If you know Anson, 36, well, that’s just him. Since he graduated from Greeley West in 1991 – even while he was attending, really – he’s started businesses, some without much of a plan, because he “doesn’t work well with others.”
He started a car detailing shop and a liquor store and seemed determined to do anything but use the law degree he earned at Georgetown. The restaurant was the same way. He worked in a bunch as he was going to college and thought he knew enough to start one.
As he looks back on how he started Oogave, his soda company, it wasn’t much different from those other businesses. He even laughs about it today, even as his soda is nationwide, in many health food chains. That includes Sprouts, which recently opened in Greeley, making his soda available to his hometown for the first time.
“You know, with the benefit of hindsight, I must have been out of my mind,” Anson said. “I didn’t know anything. I didn’t know anything about bottling, marketing, anything. I just knew I had a good product.”
That product started with some research, and then mixing stuff together in his kitchen. The secret was using agave nectar as his sweetener. He discovered the ingredient after a customer suggested he use it as a substitute for his honey wheat bread. It made great bread, so he figured it would make great soda.
Six months later, he had a few flavors like watermelon, grapefruit and, yes, cola (he thought about garlic but decided against it), and on April 13, 2005, he started serving Oogave. And a funny thing happened. People started coming for the soda, not his food. Sometimes, that’s all they ordered.
Well, if it didn’t take much for Anson to try something, that was obviously more than enough, and when he sold his restaurant in 2007, he figured it was only a matter of time before Oogave was the next Coca-Cola. Only, as he already said, he knew nothing on how to get there.

> [TASK STATEMENT]
Can you carry on the article above about Anson and his Oogave soda, picking up after its final sentence?

> [MATERIAL SUPPLIED]
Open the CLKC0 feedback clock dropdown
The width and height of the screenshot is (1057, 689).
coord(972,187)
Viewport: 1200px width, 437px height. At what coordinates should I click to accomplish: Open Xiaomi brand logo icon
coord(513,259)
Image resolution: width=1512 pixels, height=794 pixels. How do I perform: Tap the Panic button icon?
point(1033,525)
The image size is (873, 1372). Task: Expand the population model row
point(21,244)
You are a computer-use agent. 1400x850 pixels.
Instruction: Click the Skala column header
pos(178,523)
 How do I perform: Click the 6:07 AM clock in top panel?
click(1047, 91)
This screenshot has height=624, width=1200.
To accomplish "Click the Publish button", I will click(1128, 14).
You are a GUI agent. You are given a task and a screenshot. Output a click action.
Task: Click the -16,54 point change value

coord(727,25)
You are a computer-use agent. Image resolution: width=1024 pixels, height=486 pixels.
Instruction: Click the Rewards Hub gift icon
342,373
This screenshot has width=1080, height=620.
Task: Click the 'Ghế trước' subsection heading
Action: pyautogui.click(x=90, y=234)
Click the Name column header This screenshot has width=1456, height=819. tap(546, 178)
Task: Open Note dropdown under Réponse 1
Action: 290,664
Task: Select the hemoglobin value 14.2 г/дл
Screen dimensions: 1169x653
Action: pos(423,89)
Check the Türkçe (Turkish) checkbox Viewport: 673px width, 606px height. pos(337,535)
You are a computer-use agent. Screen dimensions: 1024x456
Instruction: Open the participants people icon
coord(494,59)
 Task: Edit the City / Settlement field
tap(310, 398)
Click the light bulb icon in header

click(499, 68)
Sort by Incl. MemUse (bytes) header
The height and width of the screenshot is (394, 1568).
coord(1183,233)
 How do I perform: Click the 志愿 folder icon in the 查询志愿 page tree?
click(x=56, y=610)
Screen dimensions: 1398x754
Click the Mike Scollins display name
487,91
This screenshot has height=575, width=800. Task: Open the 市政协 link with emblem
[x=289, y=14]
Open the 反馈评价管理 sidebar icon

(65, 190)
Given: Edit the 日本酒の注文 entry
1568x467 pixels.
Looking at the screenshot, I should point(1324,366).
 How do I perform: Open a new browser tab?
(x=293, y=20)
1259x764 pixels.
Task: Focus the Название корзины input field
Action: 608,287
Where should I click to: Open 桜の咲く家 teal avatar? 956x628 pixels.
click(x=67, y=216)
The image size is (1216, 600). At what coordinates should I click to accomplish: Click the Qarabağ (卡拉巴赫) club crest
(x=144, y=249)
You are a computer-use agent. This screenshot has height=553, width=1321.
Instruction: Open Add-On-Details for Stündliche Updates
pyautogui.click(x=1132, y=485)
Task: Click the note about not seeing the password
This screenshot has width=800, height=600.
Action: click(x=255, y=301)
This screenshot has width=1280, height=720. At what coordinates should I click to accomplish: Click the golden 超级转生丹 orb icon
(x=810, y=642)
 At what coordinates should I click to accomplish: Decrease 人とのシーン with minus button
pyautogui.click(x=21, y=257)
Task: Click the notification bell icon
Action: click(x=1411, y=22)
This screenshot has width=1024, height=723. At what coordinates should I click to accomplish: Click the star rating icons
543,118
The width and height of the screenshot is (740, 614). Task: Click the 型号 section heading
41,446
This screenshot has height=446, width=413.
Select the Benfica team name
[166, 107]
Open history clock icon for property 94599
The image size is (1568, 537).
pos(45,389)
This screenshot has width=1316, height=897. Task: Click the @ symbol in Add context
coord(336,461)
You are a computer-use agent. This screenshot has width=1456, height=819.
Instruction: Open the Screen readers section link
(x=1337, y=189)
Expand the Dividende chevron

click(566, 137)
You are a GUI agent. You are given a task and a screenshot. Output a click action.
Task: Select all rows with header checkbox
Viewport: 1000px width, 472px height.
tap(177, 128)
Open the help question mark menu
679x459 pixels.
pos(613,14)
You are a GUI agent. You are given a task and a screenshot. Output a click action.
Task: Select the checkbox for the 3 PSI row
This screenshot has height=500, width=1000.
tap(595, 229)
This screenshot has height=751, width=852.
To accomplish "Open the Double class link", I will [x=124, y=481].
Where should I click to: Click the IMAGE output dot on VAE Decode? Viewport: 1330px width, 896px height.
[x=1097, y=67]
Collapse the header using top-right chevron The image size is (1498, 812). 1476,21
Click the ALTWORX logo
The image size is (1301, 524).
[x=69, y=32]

> [THE ANSWER]
As with many new businesses, things were lean for a while. No one would bottle his product. No one would even return his calls. No one, after all, had heard of his soda. So, fine, he’d do it himself. He bought a bottling line from an old brewery that closed in 2002. It was a bargain. Then he bought soda-making equipment formerly used by an independent Pepsi bottler in Missouri. It was made in 1962 and needed a lot of work, but it was another bargain.
Things were still lean, but he had some money from the sale of his restaurant and a loan, and in August 2008, he was up and running. Then he went a little crazy. He bottled 240 cases of each flavor (that’s a total of, um, a lot of soda). And then things got really lean.
“They just sat there for six months in a warehouse because I couldn’t find anyone to buy it,” Anson said.
He was paying for the warehouse space, too. He was taking cases into places such as Whole Foods and constantly getting rejected.
But then he got a little help from those who believed in his soda, and it’s those little nudges along the way that saved him more than once, Anson said. Two of his friends and former classmates from Greeley West, Michael Thacker and Mike Price, gave him some money as an investment to keep him afloat. They also agreed to help him despite working full-time jobs.
And Anson found a friend of a friend who worked in the organic food industries and agreed to work as his broker. She quickly counseled him against showing up cold at places like Whole Foods and started to work on getting his product into stores.
In April, he got his first big break, when Whole Foods not only accepted his product but gave him a low-interest loan under the company’s small-business program. That also meant Whole Foods was backing him in a big way, basically requiring the hundreds of stores in the chain to carry his product. Most health food stores carry Oogave now, and he’s hoping to sign with a major supermarket chain by the summer.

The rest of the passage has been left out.